**Data shown:**

>>>>

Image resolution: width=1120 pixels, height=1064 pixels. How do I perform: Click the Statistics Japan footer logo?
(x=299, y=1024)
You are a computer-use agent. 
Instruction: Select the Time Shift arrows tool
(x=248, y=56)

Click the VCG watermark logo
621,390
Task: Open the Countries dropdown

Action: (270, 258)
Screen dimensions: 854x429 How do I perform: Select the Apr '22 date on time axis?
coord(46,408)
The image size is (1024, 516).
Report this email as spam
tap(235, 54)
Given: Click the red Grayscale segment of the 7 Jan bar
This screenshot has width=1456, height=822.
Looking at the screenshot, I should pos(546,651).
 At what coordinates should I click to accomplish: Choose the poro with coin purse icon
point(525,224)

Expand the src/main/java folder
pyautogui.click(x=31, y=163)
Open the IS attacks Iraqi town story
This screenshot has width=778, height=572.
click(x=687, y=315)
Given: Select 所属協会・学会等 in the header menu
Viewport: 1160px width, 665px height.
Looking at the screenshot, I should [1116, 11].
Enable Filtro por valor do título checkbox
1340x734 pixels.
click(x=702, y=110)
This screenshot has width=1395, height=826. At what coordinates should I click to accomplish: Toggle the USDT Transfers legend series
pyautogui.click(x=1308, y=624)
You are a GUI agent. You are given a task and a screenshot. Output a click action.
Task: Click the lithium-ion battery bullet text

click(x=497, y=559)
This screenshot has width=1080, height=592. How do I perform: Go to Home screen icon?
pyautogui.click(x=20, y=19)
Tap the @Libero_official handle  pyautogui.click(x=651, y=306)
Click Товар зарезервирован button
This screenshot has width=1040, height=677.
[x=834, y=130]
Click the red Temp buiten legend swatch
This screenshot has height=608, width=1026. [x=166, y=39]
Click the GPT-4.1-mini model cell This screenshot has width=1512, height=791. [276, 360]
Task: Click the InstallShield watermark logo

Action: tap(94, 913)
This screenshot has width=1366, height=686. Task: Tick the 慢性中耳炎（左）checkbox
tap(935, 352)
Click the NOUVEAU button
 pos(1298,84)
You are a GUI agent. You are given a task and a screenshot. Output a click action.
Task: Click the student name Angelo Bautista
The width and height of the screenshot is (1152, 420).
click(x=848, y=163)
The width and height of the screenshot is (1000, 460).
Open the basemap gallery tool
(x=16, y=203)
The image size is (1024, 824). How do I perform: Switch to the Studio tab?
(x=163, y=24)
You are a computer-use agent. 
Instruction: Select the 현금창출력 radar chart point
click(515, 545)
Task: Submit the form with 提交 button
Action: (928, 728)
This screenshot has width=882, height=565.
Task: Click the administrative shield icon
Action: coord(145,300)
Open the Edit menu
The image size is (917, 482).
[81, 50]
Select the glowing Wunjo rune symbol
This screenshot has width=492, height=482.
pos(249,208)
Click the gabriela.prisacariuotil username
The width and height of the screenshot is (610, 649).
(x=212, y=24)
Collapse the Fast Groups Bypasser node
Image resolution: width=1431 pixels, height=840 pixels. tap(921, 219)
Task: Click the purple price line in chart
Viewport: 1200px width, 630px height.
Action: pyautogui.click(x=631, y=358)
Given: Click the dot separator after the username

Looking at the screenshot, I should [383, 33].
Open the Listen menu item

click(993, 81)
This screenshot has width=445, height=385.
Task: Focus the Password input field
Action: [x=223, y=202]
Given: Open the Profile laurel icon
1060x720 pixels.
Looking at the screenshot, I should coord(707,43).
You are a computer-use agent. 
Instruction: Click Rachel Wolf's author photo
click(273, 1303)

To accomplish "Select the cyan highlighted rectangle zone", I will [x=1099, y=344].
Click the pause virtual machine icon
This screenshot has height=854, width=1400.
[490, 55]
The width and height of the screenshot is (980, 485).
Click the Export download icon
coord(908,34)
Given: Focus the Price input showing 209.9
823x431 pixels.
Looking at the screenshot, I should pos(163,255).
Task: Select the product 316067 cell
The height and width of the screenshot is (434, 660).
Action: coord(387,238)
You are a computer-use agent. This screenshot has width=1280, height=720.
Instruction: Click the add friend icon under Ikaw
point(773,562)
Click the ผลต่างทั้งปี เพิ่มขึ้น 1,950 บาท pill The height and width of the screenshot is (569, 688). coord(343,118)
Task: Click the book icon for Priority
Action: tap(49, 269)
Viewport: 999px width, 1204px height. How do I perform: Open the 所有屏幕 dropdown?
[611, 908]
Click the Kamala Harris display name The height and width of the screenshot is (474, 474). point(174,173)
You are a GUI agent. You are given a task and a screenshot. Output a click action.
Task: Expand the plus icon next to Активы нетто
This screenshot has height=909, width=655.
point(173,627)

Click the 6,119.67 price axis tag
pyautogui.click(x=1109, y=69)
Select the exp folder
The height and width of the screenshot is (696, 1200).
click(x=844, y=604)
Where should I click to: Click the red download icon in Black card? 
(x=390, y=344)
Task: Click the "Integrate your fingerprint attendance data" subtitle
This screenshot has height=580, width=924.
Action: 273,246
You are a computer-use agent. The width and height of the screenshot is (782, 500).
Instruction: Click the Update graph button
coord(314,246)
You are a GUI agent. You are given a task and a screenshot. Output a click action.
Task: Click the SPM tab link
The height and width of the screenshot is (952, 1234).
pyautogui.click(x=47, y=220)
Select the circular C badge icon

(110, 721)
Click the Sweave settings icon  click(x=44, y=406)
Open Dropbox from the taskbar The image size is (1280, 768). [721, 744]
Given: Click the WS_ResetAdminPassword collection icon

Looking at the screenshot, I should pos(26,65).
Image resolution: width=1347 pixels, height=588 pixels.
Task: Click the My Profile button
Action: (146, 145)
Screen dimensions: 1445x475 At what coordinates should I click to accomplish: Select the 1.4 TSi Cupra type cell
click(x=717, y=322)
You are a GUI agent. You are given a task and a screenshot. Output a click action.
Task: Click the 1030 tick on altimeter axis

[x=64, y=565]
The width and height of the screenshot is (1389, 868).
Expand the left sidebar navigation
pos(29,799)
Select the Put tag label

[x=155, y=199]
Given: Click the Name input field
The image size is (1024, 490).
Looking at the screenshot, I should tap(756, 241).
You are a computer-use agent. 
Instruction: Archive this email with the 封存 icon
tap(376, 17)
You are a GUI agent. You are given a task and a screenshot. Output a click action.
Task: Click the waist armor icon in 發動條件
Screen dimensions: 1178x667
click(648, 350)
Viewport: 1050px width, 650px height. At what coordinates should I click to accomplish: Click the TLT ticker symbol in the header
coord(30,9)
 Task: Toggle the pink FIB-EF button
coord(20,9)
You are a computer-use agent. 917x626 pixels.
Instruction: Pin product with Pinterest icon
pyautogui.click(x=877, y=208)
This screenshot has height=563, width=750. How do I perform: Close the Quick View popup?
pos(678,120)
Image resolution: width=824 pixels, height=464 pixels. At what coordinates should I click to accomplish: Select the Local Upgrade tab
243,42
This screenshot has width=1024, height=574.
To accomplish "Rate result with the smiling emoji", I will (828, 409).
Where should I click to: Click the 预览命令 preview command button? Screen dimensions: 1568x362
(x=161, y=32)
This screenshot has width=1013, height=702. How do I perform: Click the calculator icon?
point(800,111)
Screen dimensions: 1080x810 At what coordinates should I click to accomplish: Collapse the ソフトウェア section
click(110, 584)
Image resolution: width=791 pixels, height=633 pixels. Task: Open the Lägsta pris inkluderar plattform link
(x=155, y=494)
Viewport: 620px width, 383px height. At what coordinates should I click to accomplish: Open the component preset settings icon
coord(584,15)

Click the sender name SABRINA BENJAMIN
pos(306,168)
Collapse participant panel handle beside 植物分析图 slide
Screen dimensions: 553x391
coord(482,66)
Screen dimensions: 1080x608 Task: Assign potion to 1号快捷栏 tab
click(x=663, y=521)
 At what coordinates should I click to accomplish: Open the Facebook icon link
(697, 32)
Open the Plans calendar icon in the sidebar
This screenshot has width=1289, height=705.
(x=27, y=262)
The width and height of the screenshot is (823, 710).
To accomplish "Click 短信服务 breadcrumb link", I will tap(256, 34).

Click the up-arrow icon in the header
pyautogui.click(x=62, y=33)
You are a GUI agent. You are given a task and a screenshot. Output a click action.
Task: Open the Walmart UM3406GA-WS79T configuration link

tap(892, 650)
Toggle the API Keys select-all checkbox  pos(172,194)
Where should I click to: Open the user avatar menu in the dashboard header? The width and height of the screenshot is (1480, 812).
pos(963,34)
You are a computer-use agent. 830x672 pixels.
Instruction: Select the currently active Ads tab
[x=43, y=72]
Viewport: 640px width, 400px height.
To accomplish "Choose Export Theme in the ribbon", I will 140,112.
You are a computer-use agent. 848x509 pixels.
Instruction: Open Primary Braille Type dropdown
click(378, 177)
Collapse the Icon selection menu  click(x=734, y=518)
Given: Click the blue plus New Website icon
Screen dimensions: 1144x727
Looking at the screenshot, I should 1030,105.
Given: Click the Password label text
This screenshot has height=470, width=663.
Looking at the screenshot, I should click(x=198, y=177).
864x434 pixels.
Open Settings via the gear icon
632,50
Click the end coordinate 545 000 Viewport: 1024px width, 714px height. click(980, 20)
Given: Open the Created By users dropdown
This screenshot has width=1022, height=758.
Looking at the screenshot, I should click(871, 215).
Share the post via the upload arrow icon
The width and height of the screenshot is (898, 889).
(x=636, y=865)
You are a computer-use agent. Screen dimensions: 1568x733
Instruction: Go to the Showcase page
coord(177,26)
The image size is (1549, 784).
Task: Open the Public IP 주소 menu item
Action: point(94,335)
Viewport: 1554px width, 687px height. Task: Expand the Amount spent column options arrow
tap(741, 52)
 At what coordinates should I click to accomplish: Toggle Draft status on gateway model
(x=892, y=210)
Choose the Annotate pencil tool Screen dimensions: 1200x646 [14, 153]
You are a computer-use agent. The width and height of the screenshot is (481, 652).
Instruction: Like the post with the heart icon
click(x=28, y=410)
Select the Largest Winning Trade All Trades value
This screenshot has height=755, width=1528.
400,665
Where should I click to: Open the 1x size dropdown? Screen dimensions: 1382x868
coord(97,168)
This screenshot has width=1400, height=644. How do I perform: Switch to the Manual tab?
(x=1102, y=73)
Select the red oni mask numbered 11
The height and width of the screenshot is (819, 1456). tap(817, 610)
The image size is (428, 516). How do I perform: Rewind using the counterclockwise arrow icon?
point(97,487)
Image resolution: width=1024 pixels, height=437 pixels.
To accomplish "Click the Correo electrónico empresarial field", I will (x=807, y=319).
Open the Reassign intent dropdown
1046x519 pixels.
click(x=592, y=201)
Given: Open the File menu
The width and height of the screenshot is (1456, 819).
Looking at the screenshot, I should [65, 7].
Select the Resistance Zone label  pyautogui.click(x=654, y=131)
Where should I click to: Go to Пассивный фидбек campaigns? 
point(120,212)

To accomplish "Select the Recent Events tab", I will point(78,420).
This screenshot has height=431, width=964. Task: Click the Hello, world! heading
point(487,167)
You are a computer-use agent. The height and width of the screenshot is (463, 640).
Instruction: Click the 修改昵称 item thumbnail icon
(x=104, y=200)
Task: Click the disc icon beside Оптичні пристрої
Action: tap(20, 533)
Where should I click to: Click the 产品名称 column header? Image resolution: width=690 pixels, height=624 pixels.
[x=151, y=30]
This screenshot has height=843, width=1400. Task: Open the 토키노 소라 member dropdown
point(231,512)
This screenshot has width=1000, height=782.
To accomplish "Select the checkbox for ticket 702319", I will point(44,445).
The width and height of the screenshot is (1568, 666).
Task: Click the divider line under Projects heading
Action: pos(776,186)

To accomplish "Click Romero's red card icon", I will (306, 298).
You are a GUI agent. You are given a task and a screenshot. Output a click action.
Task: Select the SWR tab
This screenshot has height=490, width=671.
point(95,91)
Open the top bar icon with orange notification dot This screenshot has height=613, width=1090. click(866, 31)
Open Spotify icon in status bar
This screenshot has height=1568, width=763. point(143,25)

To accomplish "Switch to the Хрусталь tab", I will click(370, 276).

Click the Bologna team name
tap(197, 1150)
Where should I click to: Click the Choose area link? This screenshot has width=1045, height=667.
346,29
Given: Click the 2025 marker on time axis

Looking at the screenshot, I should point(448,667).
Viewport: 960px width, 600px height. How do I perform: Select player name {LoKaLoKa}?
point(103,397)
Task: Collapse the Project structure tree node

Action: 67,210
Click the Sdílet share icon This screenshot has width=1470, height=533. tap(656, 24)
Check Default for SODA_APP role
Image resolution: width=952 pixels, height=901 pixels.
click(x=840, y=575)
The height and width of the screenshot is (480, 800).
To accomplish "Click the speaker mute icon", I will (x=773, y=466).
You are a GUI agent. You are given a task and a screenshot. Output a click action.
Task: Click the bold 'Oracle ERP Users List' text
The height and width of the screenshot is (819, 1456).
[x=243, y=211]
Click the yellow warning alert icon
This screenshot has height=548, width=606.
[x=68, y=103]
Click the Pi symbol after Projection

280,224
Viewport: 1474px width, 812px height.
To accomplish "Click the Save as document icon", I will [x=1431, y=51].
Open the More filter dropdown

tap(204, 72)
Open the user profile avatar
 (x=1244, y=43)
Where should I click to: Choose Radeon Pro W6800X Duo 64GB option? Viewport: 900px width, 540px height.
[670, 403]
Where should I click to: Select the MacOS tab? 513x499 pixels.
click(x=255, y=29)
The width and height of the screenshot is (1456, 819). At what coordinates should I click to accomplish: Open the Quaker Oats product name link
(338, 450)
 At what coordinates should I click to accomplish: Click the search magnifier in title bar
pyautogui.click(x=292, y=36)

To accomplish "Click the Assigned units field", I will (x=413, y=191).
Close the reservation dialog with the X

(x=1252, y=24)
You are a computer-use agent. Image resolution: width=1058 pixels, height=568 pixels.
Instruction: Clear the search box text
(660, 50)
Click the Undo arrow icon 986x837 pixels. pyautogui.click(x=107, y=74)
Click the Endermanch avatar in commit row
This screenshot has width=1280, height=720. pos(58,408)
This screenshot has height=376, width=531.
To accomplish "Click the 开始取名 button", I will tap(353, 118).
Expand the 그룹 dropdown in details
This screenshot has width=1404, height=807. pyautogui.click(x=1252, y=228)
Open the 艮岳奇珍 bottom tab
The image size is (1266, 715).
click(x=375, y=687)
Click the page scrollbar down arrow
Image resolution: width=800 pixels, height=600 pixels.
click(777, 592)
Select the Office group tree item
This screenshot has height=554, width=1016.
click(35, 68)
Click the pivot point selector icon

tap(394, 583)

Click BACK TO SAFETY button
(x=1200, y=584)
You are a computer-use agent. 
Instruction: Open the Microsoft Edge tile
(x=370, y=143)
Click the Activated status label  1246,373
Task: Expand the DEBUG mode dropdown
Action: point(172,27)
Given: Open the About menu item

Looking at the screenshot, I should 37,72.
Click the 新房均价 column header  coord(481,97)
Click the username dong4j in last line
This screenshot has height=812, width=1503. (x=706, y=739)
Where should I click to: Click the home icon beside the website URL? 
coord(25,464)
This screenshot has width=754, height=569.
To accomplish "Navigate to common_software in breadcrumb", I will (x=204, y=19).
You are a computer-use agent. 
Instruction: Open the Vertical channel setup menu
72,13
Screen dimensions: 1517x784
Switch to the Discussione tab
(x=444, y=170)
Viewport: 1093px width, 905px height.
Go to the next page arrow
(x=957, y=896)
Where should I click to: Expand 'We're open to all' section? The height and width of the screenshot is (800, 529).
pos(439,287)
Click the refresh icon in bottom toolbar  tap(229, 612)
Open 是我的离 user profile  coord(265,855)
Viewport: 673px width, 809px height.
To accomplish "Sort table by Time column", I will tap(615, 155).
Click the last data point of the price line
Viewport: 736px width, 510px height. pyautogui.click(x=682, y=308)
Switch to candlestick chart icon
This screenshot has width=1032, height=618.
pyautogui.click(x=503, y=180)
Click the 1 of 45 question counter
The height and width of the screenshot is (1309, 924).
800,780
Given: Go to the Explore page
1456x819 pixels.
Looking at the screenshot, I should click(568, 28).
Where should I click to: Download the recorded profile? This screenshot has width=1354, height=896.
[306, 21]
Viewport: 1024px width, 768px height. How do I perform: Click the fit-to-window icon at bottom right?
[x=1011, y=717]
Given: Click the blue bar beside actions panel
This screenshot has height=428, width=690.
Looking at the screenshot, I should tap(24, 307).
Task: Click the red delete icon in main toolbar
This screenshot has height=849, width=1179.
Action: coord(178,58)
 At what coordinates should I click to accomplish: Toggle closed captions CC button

<<<<

Only the lines above from the one with "Viewport: 1554px width, 687px" up to and including the one with "Select the Resistance" should be repeated, exactly as written.

**Response to this exercise:**
Viewport: 1554px width, 687px height. Task: Expand the Amount spent column options arrow
tap(741, 52)
 At what coordinates should I click to accomplish: Toggle Draft status on gateway model
(x=892, y=210)
Choose the Annotate pencil tool Screen dimensions: 1200x646 [14, 153]
You are a computer-use agent. The width and height of the screenshot is (481, 652).
Instruction: Like the post with the heart icon
click(x=28, y=410)
Select the Largest Winning Trade All Trades value
This screenshot has height=755, width=1528.
400,665
Where should I click to: Open the 1x size dropdown? Screen dimensions: 1382x868
coord(97,168)
This screenshot has width=1400, height=644. How do I perform: Switch to the Manual tab?
(x=1102, y=73)
Select the red oni mask numbered 11
The height and width of the screenshot is (819, 1456). tap(817, 610)
The image size is (428, 516). How do I perform: Rewind using the counterclockwise arrow icon?
point(97,487)
Image resolution: width=1024 pixels, height=437 pixels.
To accomplish "Click the Correo electrónico empresarial field", I will (x=807, y=319).
Open the Reassign intent dropdown
1046x519 pixels.
click(x=592, y=201)
Given: Open the File menu
The width and height of the screenshot is (1456, 819).
Looking at the screenshot, I should [65, 7].
Select the Resistance Zone label  pyautogui.click(x=654, y=131)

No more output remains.